In an embodiment, an event object 522 refers to a runtime object that serves as a record of an event that is observed by a program thread 502. For example, an event object 522 may be a record of a transaction that is attempted by a program thread 502. An event object 522 that represents one event may include a reference to another event object 522 representing another event that occurred most recently before or after the one event. In this way, event objects 522 and the references between the event objects 522 may form an object graph that tracks an ordering of events. In an example, an object graph of events that is made up of event objects 522 and references between the event objects 522 represents a partial ordering of events that are observed by a program thread 502 during runtime.

In one or more embodiments, a data repository 524 is any type of storage unit and/or device (e.g., a file system, database, collection of tables, or any other storage mechanism) for storing data. Furthermore, a data repository 524 may include multiple different storage units and/or devices. The multiple different storage units and/or devices may or may not be of the same type or located at the same physical site. Furthermore, a data repository 524 may be implemented or executed on the same computing system as other components of system 500. Additionally, or alternatively, a data repository 524 may be implemented or executed on a computing system separate from other components of system 500. The data repository 524 may be communicatively coupled to other components of system 500 via a direct connection or via a network. As illustrated in FIG. 5, data repository 524 may include good colors 526, barriers 528, watermarks 530, and locks 532. Information describing good colors 526, barriers 528, watermarks 530, and locks 532 may be implemented across any of the components within the system 500. However, this information is illustrated within the data repository 524 for purposes of clarity and explanation.

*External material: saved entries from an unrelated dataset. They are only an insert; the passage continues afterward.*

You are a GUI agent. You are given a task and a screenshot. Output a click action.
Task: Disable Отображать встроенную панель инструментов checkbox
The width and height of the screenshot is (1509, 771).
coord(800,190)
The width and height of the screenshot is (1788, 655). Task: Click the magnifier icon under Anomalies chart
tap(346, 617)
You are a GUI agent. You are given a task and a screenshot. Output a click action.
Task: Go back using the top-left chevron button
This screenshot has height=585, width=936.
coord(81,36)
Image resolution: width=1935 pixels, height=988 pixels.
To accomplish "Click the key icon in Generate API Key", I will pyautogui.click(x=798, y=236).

In an embodiment, a good color 526 is a value that is used for coloring pointers. As used herein, the term “pointer” refers to a set of bits that includes an address of a location in memory, and the phrase “coloring a pointer” refers to embedding metadata into bit(s) within a pointer that are not being used for storing an address of a location in memory. A pointer may be used to implement a reference (e.g., a reference to a runtime object), and the presence or absence of a good color 526 in the pointer may indicate the state of the reference, the state of a data structure that is identified by the reference, and/or the state of a data structure that includes the reference. A record of a value that is presently considered a good color 526 may be stored to a location in memory that is readily accessible to threads. For instance, good colors 526 may be stored to global variables, stored to thread-local variables, encoded into barriers 528, and/or maintained in any other location that is readily accessible to a program thread 502 and/or a garbage collector thread 504. Note that a value that is considered to be a good color 526 may change. Any value that is not presently considered a good color 526 is referred to as a “bad color”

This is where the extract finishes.